PROBLEM: Your reply should hold every entry below exactly as written and none of the pictures.

Data excerpts
^^^^^^^^^^^^^^^^
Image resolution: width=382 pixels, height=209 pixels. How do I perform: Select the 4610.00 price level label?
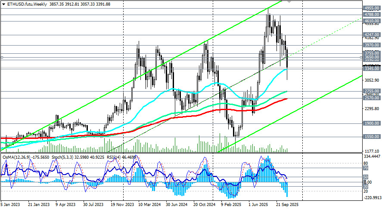372,21
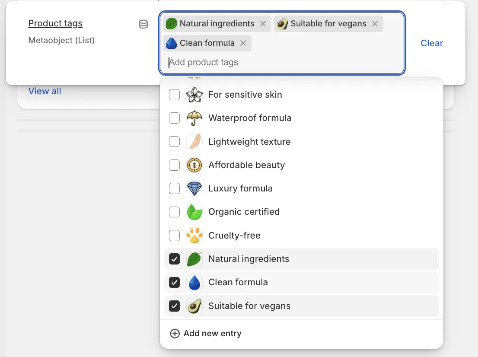This screenshot has height=357, width=478.
Task: Uncheck the Suitable for vegans checkbox
Action: tap(174, 306)
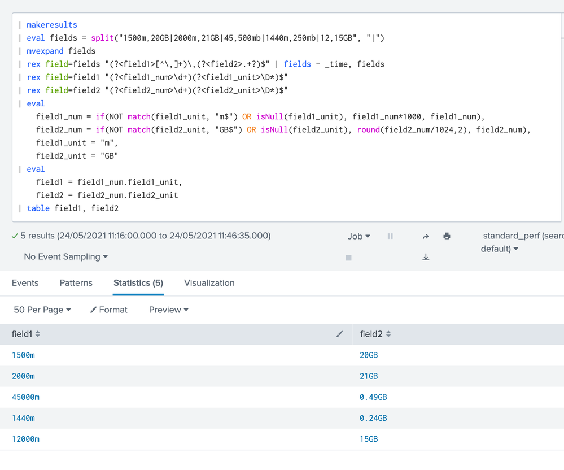This screenshot has height=470, width=564.
Task: Expand the No Event Sampling dropdown
Action: click(x=65, y=256)
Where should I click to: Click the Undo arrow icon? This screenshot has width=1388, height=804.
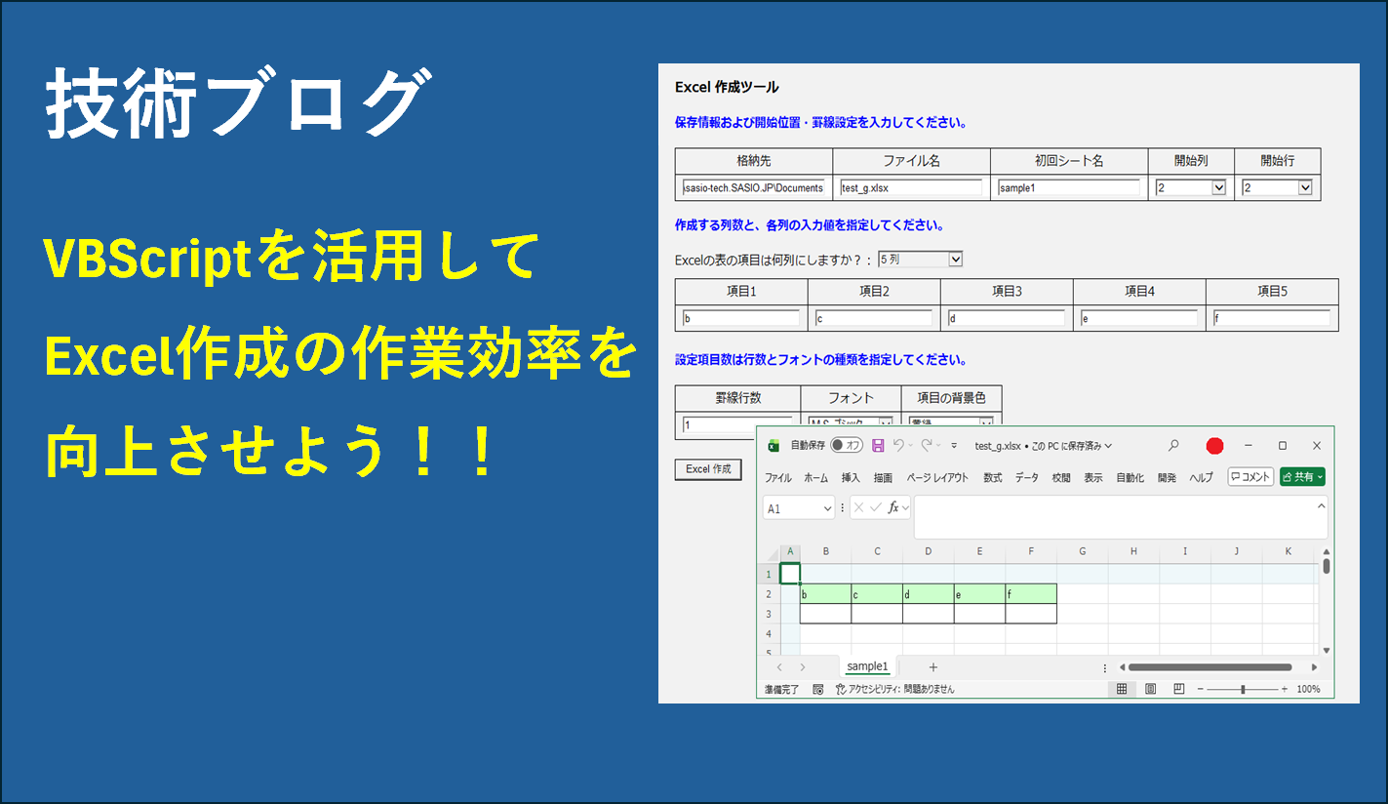point(899,446)

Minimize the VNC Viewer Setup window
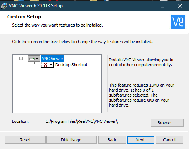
^^^^^^^^^^^^^^^^
YOUR SOLUTION:
Image resolution: width=382 pixels, height=209 pixels. How do I perform: Select the 4610.00 price level label?
372,21
This screenshot has height=357, width=478.
Task: Uncheck the Suitable for vegans checkbox
Action: tap(174, 306)
This screenshot has height=470, width=564.
Task: Expand the No Event Sampling dropdown
Action: click(x=65, y=256)
Where should I click to: Click the Undo arrow icon? This screenshot has width=1388, height=804.
point(899,446)

Minimize the VNC Viewer Setup window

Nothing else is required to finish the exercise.